Jeferson Miola //
Imagem: Jorge Leão //
Na noite de 16 de janeiro a capital gaúcha foi atingida por um violento temporal com rajadas de vento que alcançaram de 110 km/h a 130 km/h. Outras cidades do Rio Grande do Sul também foram afetadas, porém com menor gravidade que em Porto Alegre.
Choveu torrencialmente. Em apenas uma hora, houve precipitação de metade da média de chuva do mês – 60 mm a 70 mm, contra a média mensal de janeiro inteiro, de 120 mm.
Os danos foram consideráveis. Casas destelhadas, centenas de árvores derrubadas, parques destruídos, ruas interditadas e inundações em várias áreas de Porto Alegre.
Cerca de 1,1 milhão de domicílios ficaram sem energia elétrica no Estado, e houve pelo menos duas mortes e 12 pessoas feridas.
No entanto, após quase 72 horas do temporal, milhares de residências e de estabelecimentos comerciais em Porto Alegre ainda continuam sem luz, sem internet e sem água.

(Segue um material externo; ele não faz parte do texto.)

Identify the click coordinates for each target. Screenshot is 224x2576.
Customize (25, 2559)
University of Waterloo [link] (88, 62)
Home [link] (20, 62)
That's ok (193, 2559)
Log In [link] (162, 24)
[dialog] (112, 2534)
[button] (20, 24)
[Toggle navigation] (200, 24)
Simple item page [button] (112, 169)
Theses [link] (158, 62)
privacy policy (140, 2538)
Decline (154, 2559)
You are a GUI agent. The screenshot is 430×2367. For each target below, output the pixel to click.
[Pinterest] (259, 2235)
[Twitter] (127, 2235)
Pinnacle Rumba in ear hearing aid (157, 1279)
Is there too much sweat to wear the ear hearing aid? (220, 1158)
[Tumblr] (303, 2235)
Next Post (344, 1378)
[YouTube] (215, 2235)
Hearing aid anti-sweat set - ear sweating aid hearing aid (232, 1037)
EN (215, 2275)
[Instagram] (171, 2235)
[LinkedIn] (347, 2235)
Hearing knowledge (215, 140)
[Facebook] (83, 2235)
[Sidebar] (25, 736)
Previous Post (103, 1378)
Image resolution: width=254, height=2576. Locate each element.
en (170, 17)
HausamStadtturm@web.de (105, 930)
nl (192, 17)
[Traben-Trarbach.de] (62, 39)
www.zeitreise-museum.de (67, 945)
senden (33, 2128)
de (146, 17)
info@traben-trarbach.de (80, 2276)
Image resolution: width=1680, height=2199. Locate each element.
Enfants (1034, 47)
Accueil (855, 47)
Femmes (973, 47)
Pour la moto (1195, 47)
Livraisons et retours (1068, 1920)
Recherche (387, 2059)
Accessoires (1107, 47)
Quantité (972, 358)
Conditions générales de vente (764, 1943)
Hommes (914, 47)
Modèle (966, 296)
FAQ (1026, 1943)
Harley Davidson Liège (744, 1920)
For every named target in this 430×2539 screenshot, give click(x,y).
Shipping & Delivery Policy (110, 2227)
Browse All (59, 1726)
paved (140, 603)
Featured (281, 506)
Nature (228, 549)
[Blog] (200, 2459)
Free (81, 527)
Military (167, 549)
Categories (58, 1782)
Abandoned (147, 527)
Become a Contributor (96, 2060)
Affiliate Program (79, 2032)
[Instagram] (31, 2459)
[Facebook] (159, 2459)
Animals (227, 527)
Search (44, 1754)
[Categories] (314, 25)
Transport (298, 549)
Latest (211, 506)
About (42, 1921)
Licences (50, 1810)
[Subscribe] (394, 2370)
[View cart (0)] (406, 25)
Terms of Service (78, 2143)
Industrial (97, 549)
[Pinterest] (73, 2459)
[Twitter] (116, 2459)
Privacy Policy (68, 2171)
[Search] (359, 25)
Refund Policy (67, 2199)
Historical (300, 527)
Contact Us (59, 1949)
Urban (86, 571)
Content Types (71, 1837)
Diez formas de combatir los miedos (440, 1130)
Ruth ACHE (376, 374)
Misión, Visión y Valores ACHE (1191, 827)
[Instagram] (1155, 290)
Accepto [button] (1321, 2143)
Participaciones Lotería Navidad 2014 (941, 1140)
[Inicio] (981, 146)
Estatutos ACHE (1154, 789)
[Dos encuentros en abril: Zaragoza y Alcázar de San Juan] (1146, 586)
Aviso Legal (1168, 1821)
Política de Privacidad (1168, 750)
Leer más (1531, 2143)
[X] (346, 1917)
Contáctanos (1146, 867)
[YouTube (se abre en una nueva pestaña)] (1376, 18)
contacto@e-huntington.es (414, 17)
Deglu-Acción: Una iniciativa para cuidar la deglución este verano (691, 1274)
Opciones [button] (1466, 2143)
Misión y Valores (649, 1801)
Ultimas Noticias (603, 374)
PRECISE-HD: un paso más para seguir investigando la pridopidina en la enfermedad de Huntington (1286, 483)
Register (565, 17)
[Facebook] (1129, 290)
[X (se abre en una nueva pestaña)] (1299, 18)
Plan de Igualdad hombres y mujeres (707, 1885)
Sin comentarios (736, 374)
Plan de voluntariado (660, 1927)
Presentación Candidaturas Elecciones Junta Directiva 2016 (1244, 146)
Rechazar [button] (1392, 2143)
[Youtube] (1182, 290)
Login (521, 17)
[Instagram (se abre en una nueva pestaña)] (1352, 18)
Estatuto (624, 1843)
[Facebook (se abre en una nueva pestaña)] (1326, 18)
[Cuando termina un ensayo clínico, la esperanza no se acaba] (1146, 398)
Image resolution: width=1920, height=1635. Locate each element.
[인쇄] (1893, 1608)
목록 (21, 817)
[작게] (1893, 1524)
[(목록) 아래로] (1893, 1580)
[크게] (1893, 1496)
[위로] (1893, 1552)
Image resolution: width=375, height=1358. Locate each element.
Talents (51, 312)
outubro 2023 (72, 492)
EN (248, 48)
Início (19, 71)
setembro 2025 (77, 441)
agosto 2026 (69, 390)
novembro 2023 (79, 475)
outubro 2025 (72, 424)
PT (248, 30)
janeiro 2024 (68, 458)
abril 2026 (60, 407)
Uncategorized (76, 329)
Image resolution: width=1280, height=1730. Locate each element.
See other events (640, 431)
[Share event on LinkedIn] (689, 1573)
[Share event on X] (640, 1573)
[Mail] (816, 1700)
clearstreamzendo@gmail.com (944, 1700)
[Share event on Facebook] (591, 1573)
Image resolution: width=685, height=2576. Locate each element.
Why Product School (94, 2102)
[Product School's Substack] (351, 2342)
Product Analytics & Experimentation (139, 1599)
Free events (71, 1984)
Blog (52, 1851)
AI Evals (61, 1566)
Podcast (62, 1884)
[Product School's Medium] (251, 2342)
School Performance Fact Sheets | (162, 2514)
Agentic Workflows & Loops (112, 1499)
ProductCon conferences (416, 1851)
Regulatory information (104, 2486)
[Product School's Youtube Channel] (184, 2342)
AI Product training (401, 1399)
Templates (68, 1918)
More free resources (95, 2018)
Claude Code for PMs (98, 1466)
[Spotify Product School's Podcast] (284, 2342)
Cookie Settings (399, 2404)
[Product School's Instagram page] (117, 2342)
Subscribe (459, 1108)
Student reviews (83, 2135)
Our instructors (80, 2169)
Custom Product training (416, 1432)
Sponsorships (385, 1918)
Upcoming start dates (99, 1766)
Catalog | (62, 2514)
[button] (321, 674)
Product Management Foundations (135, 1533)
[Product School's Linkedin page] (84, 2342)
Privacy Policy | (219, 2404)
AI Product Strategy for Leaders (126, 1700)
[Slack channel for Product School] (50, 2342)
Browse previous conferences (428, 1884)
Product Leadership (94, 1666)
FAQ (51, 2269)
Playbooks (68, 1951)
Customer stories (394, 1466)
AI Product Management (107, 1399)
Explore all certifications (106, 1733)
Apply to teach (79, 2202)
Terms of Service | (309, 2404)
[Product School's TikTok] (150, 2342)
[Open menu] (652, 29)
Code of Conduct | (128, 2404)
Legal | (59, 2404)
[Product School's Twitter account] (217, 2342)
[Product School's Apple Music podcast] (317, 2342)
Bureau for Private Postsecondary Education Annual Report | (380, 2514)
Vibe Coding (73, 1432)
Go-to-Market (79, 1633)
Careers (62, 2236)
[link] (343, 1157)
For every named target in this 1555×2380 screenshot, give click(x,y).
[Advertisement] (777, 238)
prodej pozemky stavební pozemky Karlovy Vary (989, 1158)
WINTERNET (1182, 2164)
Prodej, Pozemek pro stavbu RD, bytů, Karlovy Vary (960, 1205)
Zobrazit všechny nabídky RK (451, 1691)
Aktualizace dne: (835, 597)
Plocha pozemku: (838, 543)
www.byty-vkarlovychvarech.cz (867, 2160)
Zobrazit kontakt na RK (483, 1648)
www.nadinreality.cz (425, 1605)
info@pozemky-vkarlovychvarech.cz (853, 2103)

Os prejuízos são notáveis. Famílias perderam alimentos, deteriorados em razão das altas temperaturas. Bares, restaurantes e comércio em geral continuam com as portas fechadas e acumulando perdas significativas.
Quase três dias depois do temporal, 25 bairros da cidade ainda sofrem com a falta de água devido ao sucateamento da companhia de abastecimento [DMAE], que não conta com geradores próprios que teriam garantido a regularidade desse serviço público essencial.
Ruas continuam bloqueadas por árvores caídas sem que se observe a presença de funcionários municipais, que já não existem, porque a Prefeitura desmontou a Secretaria de Meio Ambiente e a área de Defesa Civil e não fez concursos para substituir aposentados.
O prefeito Sebastião Melo fez um apelo patético para a população emprestar motosserras para a execução dos serviços. Ele deveria ter feito este pedido esdrúxulo à Gam3 Park, empresa que ganhou da Prefeitura a concessão do Parque da Harmonia e da Orla do Guaíba por 35 anos e que derrubou 435 árvores de diversas variedades no local para levantar seus empreendimentos.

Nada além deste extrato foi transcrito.